Data listing
......

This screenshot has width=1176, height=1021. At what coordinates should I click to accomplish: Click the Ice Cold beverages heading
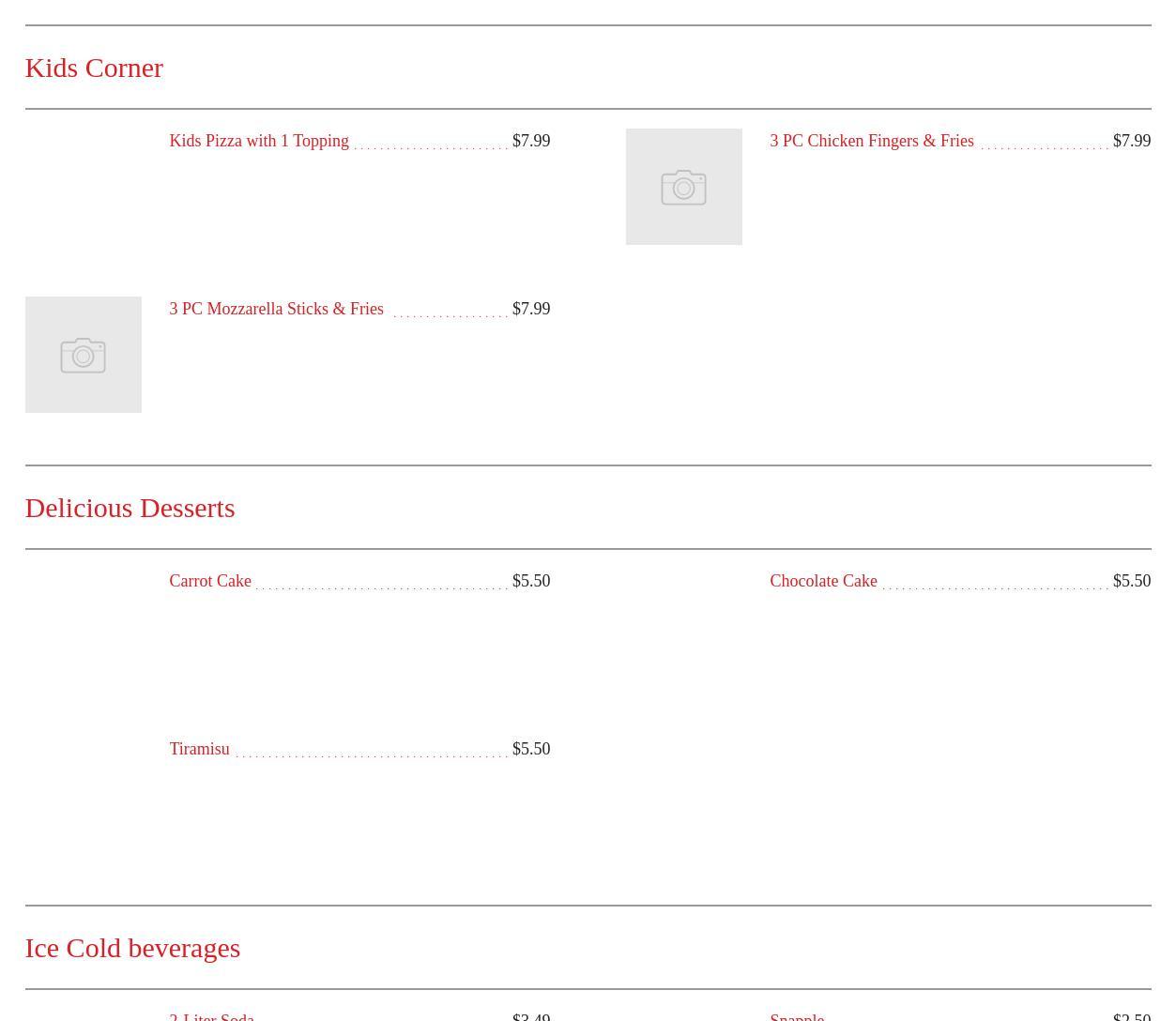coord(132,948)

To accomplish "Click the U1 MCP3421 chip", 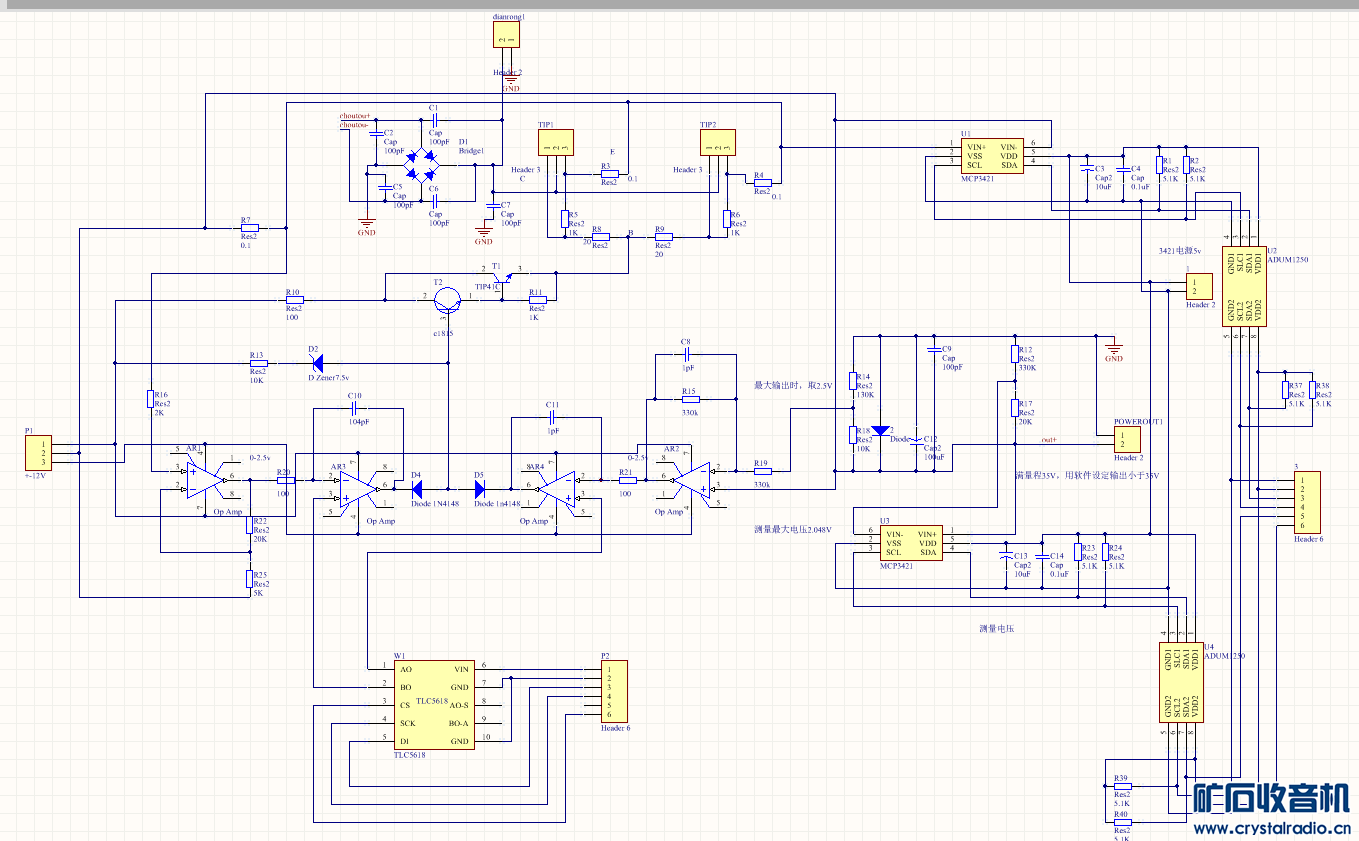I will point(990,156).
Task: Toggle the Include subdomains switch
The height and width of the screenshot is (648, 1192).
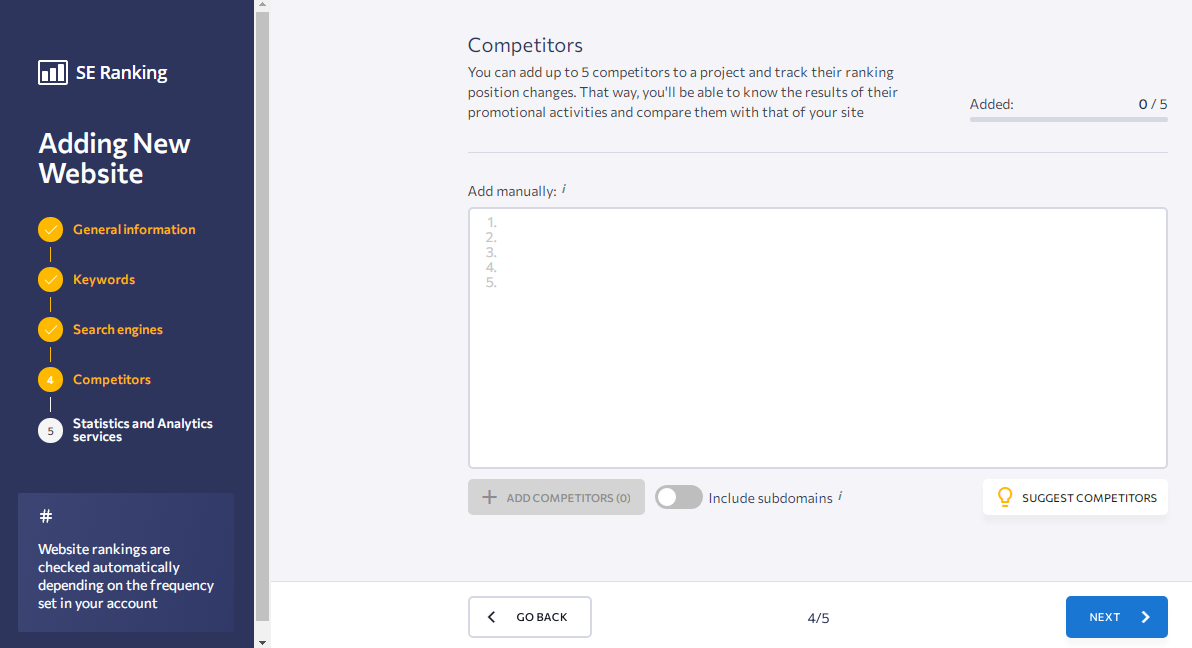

......

Assignment
Pictures are not part of the copy. Extract exactly the lines from the line containing "Task: Toggle the Include subdomains switch" through the final line of the entries above, both included.

Result
Task: Toggle the Include subdomains switch
The height and width of the screenshot is (648, 1192).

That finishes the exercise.